This blog started out as one of those interesting Twitter discussions that really needed a bit more space to explain properly. The basic question was relatively simple:
What’s the best way of packing vertex data, interleaved or deinterleaved?
The best answer will depend on the specific GPU you are targeting, but for mobile GPUs the best answer is somewhere between these two extremes. Let’s explore why …
Most mobile GPUs are tile-based and do an early primitive binning pass to determine which primitives contribute to which tiles. Binning only needs primitive position, so it is a common optimization for an implementation to split the vertex shader into two pieces.

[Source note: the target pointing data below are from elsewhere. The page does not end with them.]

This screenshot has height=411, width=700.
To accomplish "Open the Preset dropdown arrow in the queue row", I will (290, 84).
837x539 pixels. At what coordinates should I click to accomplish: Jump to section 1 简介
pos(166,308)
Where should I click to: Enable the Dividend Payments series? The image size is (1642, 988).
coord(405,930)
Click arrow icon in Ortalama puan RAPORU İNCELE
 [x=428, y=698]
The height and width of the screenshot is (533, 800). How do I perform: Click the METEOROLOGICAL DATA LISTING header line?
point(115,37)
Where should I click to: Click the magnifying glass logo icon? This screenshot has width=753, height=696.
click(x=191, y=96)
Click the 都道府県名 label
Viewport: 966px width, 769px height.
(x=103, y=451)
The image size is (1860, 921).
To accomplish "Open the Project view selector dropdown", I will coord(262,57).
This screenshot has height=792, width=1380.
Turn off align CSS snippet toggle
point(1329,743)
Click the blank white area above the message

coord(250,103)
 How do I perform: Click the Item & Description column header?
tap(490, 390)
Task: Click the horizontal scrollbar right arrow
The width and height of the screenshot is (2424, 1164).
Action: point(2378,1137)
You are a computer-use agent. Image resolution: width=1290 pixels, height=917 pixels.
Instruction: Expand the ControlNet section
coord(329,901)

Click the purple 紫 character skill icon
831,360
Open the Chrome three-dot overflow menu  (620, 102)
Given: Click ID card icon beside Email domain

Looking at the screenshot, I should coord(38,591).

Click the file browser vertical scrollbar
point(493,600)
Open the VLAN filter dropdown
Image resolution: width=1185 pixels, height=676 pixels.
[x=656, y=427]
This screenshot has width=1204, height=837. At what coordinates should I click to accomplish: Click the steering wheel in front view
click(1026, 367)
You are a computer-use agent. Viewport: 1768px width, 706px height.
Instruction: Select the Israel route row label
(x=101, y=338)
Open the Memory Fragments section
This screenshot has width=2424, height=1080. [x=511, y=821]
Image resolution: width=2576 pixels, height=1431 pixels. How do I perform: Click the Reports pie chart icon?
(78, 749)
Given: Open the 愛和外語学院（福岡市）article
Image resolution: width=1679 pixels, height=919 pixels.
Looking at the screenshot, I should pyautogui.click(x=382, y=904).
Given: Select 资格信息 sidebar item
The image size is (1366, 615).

The first only computes the clip-space position, the second computes everything else. Importantly, the second part of the vertex shader only needs to run for visible vertices that survive culling.
If an application uses fully interleaved attributes, the position input data and the non-position data will share the same cache line. Fetching position during the first shading phase will also fetch everything else from DRAM, even if ultimately the non-position data is never used because the primitive is culled. This is bad for energy efficiency and performance.
To get any bandwidth saving from this shader splitting it is therefore necessary to separate out the position related attributes into one stream, and the non-position attributes into another. Given that accessing main memory is one of the most expensive things that a mobile device can do, this is a really important optimization for applications to make.
The other advantage of this scheme is that many uses of models only need position - for example, generating depth shadow maps - so this splitting gives you optimal mesh bandwidth for these secondary uses of the mesh too.
If fully interleaved is bad, the obvious next alternative to consider is a fully deinterleaved stream. This is probably better in practice than a fully interleaved stream, especially when considering the binning pass, but it hides another problem caused by cross-vertex cache line sharing.
Typically we expect around half of all vertices to be contributing to culled primitives (the model back face), so each vertex stream will contain a mixture of visible and culled vertices. The culled regions will be scattered throughout the input stream whenever we cross the visibility penumbra of the model, e.g. the point at which primitives flip from front-facing to back-facing or start being out-of-frustum.
Single attributes are smaller than a cache line, so whenever we have a portion of the stream where we mix visible/culled vertices we will fetch a cache line that contains data for some non-visible vertices. If we assume a statistically random distribution, each silhouette crossing will cost us half a cache line per non-position data stream in wasted memory fetch.
For interleaved streams we only have a single stream, so we waste half a cache line per crossing.
For fully deinterleaved streams we have one stream per attribute, so we waste half a cache line per non-position attribute per crossing. This style of streams wastes considerably more bandwidth along the visibility silhouette than an interleaved stream.
The most bandwidth-optimal approach for vertex streams on tile-based GPUs is to pack two interleaved streams. The first stream should contain all inputs that contribute to position calculation, interleaved together. The second stream should contain all of the other attributes, interleaved together.
The second stream will only be fetched for visible vertices which is only half the time in the best case (facing test), and often far less than this (large batches that end up only partially on-screen). This is a considerable memory bandwidth saving over fully interleaved, and more efficient than fully deinterleaved.
EDIT I should mention it’s best to pack both streams in to the same buffer; this reduces the number of buffer descriptors the hardware has to worry about.